Finding good values for circuit breakers is complex and there is no one-size-fits-all value. A great way to discover good values is to test and learn from those who have already tested a lot, so I highly recommend reading the article Your Circuit Breaker is Misconfigured written by Damian Polan on Shopify, where he documents a great real-world use case.

Let's discuss each type of setting commonly found in circuit breakers and how to set good values for them:

Max Failures Counter

The maximum number of failures of a circuit breaker refers to the number of errors until the circuit is opened. My strong recommendation is: don't use it! Absolute values can be very harmful to your project, because as the number of requests grows, the percentage of errors from a failed service will also grow, forcing you to adjust your configuration in advance, which is not always possible. Prefer to use error percentages instead of absolute values.

Error Threshold Percentage

The expected failure rate is a value that needs to be set carefully. A value that is too high may cause the circuit not to open even when it should, and a value that is too low may cause the circuit to open unnecessarily. Observing the percentage of errors in the last 30 days of the service you are consuming can be a good basis for finding the ideal value.

Also be sure to ignore the expected errors for opening the circuit, not letting them get in the way of the actual percentage of unexpected errors. If you are consuming a search service, it is quite common for the number of 404 errors to be high, however, it makes no sense to use it to open the circuit as it is an expected error.

Sleep Window

Also known as reset timeout, this is the time the circuit will be open and should correspond to the expected recovery time of the failed service. A good way is to start with high values like 30 or 60 seconds, monitor the average time until service recovery, and then decrease the timeout until you find the ideal value for your business.
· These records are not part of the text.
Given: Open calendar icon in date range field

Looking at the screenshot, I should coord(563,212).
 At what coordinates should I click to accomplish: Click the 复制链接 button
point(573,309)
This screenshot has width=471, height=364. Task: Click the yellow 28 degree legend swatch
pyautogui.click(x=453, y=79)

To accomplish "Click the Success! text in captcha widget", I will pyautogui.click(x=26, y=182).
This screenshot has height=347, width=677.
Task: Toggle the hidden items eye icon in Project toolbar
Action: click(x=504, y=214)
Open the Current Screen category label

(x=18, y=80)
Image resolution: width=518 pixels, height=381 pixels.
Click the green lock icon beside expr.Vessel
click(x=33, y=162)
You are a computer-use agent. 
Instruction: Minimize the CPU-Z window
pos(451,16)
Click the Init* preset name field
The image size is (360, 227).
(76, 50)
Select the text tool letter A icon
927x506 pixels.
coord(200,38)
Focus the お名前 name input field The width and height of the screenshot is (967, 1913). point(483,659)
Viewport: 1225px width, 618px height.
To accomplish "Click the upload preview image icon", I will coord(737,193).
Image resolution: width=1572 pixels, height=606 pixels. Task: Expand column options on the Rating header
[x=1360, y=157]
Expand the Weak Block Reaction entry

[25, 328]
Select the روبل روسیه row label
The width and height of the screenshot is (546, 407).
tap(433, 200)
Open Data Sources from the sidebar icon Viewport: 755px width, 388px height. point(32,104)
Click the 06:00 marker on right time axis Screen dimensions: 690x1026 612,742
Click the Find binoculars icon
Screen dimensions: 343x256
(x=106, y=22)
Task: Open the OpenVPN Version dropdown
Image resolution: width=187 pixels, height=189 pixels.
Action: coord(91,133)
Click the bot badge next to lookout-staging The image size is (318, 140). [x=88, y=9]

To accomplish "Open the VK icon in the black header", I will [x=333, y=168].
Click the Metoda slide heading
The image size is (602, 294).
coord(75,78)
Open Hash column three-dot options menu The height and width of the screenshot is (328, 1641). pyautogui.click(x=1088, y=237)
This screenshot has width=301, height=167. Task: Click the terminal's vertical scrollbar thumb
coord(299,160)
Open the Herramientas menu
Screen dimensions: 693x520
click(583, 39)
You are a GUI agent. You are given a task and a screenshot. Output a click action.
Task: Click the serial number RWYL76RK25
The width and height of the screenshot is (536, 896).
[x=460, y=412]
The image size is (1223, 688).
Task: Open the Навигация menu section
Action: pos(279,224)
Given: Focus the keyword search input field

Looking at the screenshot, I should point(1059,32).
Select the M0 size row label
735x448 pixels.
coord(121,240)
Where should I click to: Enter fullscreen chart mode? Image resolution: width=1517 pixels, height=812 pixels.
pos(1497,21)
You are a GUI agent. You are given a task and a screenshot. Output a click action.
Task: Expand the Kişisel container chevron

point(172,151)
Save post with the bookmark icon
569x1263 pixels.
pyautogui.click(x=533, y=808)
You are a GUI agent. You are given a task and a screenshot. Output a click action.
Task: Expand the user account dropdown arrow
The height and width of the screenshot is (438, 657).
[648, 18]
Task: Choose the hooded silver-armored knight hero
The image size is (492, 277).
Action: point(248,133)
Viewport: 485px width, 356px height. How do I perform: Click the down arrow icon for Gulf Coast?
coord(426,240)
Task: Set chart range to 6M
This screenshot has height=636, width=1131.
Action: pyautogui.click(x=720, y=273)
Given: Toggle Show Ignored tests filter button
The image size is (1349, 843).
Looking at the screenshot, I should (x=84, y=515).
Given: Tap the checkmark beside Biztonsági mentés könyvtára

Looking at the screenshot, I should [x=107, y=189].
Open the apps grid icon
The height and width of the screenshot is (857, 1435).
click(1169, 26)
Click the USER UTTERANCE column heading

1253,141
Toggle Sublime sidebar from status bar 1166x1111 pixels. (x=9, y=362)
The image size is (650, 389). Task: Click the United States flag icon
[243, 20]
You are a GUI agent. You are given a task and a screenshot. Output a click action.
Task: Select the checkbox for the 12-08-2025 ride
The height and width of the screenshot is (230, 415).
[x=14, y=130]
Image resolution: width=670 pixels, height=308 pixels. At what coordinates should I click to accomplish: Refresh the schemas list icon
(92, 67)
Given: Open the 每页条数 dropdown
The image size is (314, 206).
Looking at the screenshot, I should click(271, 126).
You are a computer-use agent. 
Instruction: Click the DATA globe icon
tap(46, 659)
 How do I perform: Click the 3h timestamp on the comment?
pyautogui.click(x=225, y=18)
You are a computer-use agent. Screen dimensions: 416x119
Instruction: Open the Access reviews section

In more critical scenarios you can implement an adaptive timeout based on the last N circuit closures, increasing the probability of the circuit closing faster. However, this solution brings more complexity and increases the application's memory consumption, even if insignificantly.

Timeout

This is the amount of time the circuit breaker will wait before considering a call as a failure. A good timeout value is essential for the consumption of external services, especially if your system is a synchronous API, which needs to receive a response from another service to return it to the requesting party. In these cases, the best way to find a good timeout value is by looking at the 99th percentile of the service's response time. Setting a value much higher than this can simply destroy your application's response time, however, when the information consumed is very critical, this may be necessary.

Also check if your use case fits better with a pessimistic or optimistic timeout, as this can save your server resources. When using an optimistic strategy, for example with the AbortController or AbortSignal in Node.js, you determine that after the time limit is reached, the processing of waiting for that request will be ended, being great for data read-only requests. In the pessimistic strategy, the request will still be running in the background, but you will ignore its return, which can be useful for requests that involve data writing, like adding a new item to the customer's wishlist, for example.

Conclusion

Now it's up to you: test different configurations until you find the best one for your context.